Germany’s A. Lange & Söhne sponsors the Concorso d’Eleganza at Ville d’Este. The 50-car cavalcade showcases rare and wonderful vehicles like the Ferrari 250 GTO, Aston Martin DB3S and Alfa Romeo 33 Stradale. It’s the perfect place to flex with one of Söhne’s $100K+ watches.

Car collecting Söhne CEO Helmud Schmid reckons the attraction is more than skin deep. “There’s an appetite for non-consumables in today’s world,” he told Hodinkee. “Everything is changing so quickly and losing value so quickly, [people want to have] things that will not follow that path.”

Well he would say that “keep its value” bit, wouldn’t he? It’s not always the case. A green-bezeled Anniversary Submariner is probably a safe place to put your cash, but the various small-batch bespoke creations out there often change hands in the secondary market for a mere fraction of their retail price. Regardless of resale, the horological path in question is fraught with danger—to your wallet. Watch collecting is an expensive addiction that even two divorces can’t cure. Don’t ask me how I know.

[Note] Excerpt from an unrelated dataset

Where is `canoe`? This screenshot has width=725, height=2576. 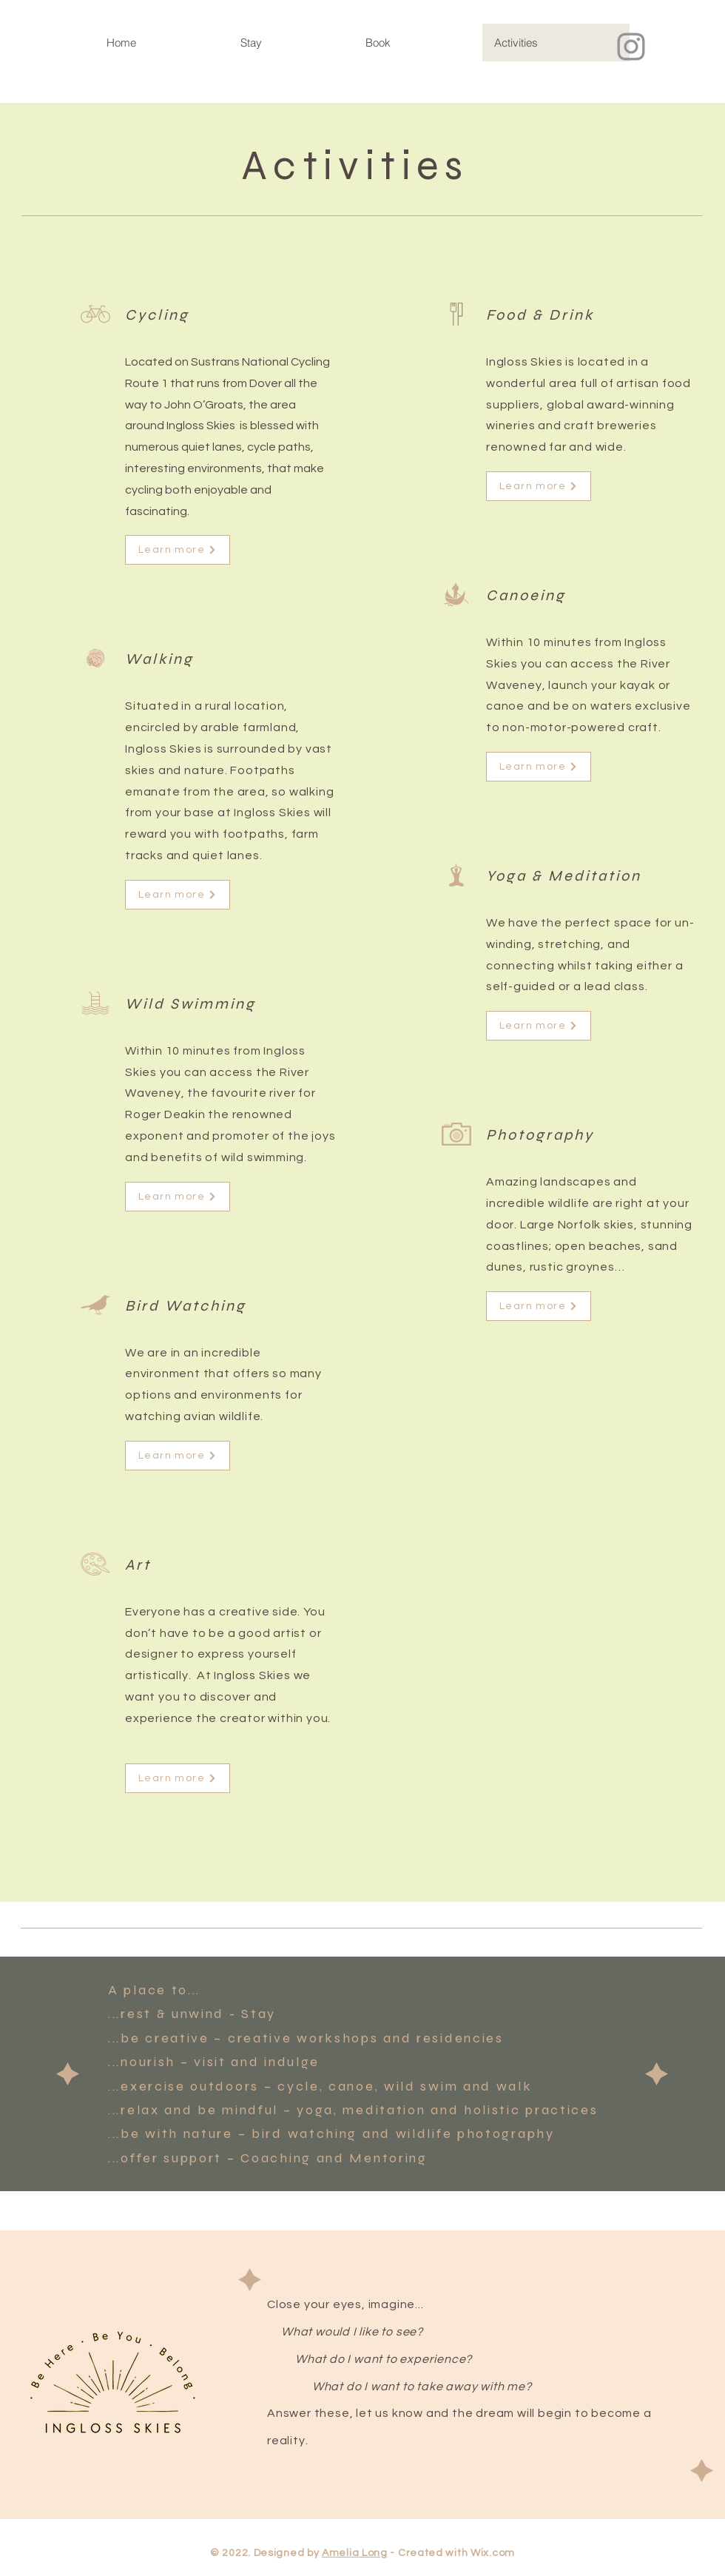
canoe is located at coordinates (351, 2086).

This much I do know: long after cars become batteries-on-wheels, watchmakers will be selling wrist-borne machines produced by people who’ve mastered the art of assembling intricate parts that move in perfect synchronicity. They will build them and people will come.

“As soon as you get one watch, you’re ready for the next,” DuFrane’s Lee cautions. Who, me?